Kennedy Memani chairs Nexus Connexion, which was this week recommended by the Independent Communications Authority (Icasa) as the empowerment group to get a 19% stake in the second network operator, or SNO. The new phone company is to be licensed later this year to compete with Telkom.

But Memani is a man hounded by controversy. As a special adviser to then minister of public enterprises Stella Sigcau and later to then Transnet MD Saki Macozoma, he played a central role in negotiating Andrews’s employment contract when the American became chief executive of SAA in 1998.

The contract was terminated for R232-million when serious questions about Andrews’s supposed turnaround of SAA emerged.

Memani was also linked to Bain, the controversial consulting group that Andrews appointed to advise SAA on its restructuring and fleet upgrade. Notoriously, Bain recommended Boeing, which resulted in the acquisition of a fleet of 737-800s, aircraft now considered to be unsuitable and which will be replaced by an Airbus fleet.

XKM & Associates, Memani’s consultancy, teamed up with Bain to win two lucrative contracts for the restructuring of state agencies: the State Information Technology Agency and the South African Revenue Service (Sars). But Memani fell out with Bain over the division of fees after Sars stopped paying his part of the consortium, citing the ”inability” of Memani’s company ”to provide staff who make a meaningful contribution”.

Memani last year sued Bain for R22,5-million. In turn, a senior partner at Bain reportedly threatened to expose Memani’s role in the Andrews saga unless he dropped the suit.

There are also questions about whether Nexus Connexion will fulfil the requirement of broad-based empowerment, which was the rationale for selecting a separate empowerment component to the SNO.

Icasa, while recommending Nexus over six competitors on Wednesday, ordered Nexus to widen its shareholding by offering a staggering 40% of its shares to other stakeholders.
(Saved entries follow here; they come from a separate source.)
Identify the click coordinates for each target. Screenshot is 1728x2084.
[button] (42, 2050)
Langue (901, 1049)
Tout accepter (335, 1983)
It gave the consortium 60 days to prove it could raise at least R1-billion in financing.

Shareholders were not inclined to risk their own money and the consultants pointed out that the funding proposals meant that ”banks will be making the profits for the next 15 years and not the minority empowerment shareholders”.

No applicant met the requirement to prove it could raise the capital necessary for its stake and no applicant fully met disclosure requirements of their ultimate beneficial shareholders.

Both failings are potential grounds for other bidders to challenge the award and it seems likely that Icasa’s demand that Nexus broaden its empowerment base is, at least in part, designed to allow losing bidders a slice of the action.

Notwithstanding the gaps in all the bids, Nexus emerged clearly as the leader, scoring above average in most of the selection criteria.

Aside from Memani, who personally holds 4%, two other key players are his longtime business partner Eugene Ruiters (4%) and former head of restructuring at Transnet Sango Ntsaluba (2%).

Ntsaluba was one of the directors removed from the SAA board after the Andrews saga.

Moses Mayekiso, whose management of the investment arm of the South African National Civics Organisation is mired in controversy, is another prominent individual shareholder.

The largest single shareholder in Nexus is Nozala Investments (10%), a women’s empowerment group led by Salukazi Dakile-Hlongwane.

Other larger shareholders include two union investment companies, Nehawu Investment and Sadtu Investment Holdings, with 5% each.